While cracking down on tourist visa overstayers who teach English for a pittance, Thailand has also started offering special privilege cards for foreigners willing to pay $25,000 for golf discounts, preferred services at airport immigration counters, and limited rights to buy land.

Workers crossing borders, legally and otherwise, are a simmering issue around the region for both labor importers and exporters, such as the Philippines, Bangladesh and Indonesia. The foreign workers who build Kuala Lumpur's gleaming towers and tend to palm plantations create strains between Malaysia and its neighbors. Relatively prosperous Malaysia depends on imported labor for an estimated 20 percent of its workforce, an estimated 2 million workers, most from Indonesia. Concerns about terrorism and recognition that illegal trafficking often takes place through the labor-import system are both good things, but they also make legitimate movements more difficult. Tough economic times also raise the supply of foreign workers but lower demand.

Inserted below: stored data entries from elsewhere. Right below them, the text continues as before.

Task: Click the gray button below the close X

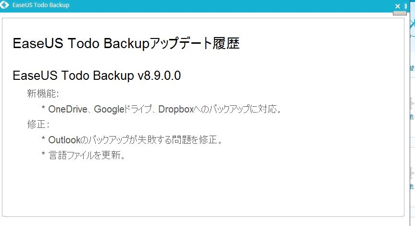Action: point(400,13)
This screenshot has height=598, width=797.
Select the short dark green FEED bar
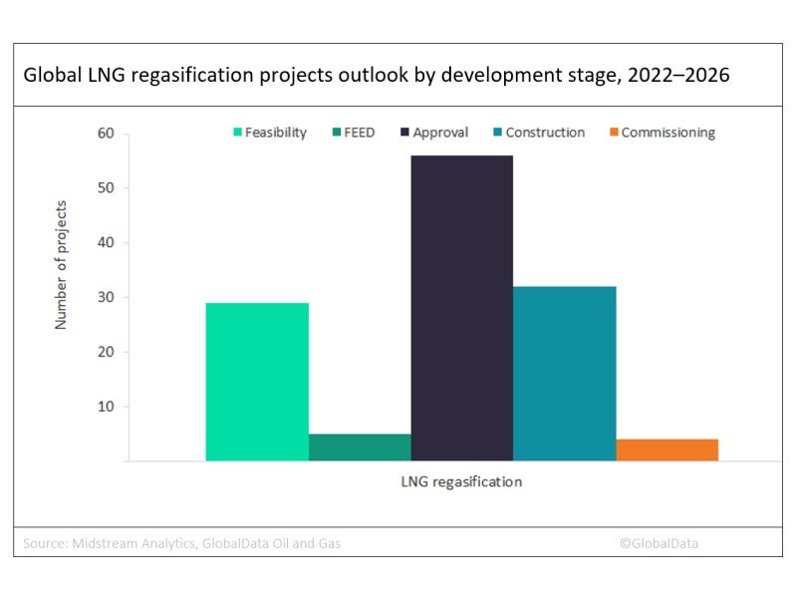pos(360,448)
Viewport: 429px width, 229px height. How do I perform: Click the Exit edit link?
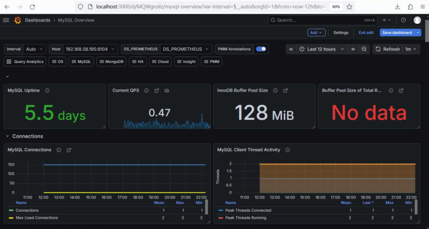366,33
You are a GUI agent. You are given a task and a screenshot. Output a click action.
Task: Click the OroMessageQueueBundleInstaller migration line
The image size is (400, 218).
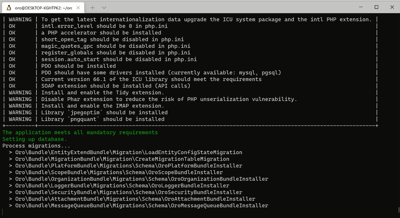tap(142, 206)
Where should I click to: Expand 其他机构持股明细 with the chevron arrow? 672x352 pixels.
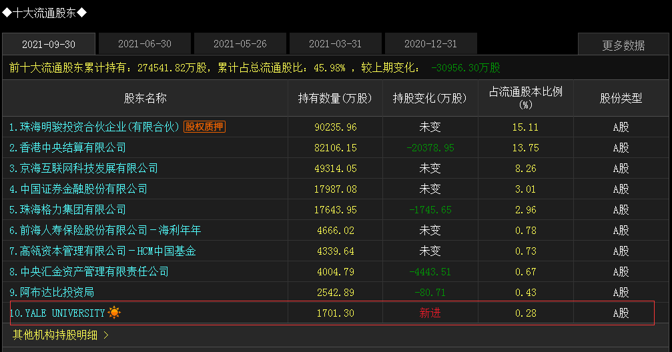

The 1997 economic crisis exacerbated resentment among Malaysians about foreign workers - they have jobs but I don't - then bubbled over in early 2002 when a violent clashes at labor camps led Malaysia to clamp down on Indonesian workers. Malaysia expelled 750,000 Indonesians, many of whom wound up in squalid border camps. The two governments spent two years talking past each other and finally released a memorandum of understanding after Malaysian Prime Minister Abdullah Badawi's summit with Indonesian President Megawati Sukarnoputri in Jakarta last month.

Vacationers are also coming under greater scrutiny. Indonesia put its new tourist visa rules into effect on February 1 (see Visa changes darken Bali's happy holiday recovery, January 17). Holders of passports from countries that supply the bulk of Indonesia's tourists must now purchase visas at ports of entry: $25 for 30 days, $10 for three days. Others, including citizens of several European Union countries, must obtain a visa from an Indonesian embassy or consulate prior to arrival. These new rules constitute an invitation to visit Malaysia or the Philippines instead.

Hong Kong still allows easy access to visitors, but last year it overhauled rules on immigration and residency. Although controversies centered on mainland Chinese who want to live in Hong Kong, non-Chinese bore the brunt of the new regime. Immigration officers probed more deeply for evidence that gweilos (literally, "ghosts"; local slang for non-Chinese) had truly made Hong Kong their permanent home. In one widely publicized case, an examiner asked a Western applicant whether he had a Cantonese girlfriend.

My interview posed an equally personal, more serious question: "Have you ever been in prison?" It turns out I neglected to check a box next to that question on my application form. I must have given the right answer in my interview - wouldn't you like to know what it was - because my application was approved. I'm now free to live and work in Hong Kong without restriction.

I've always been one to buck a trend, and that trait seems to have rubbed off on my newly officially adopted home town.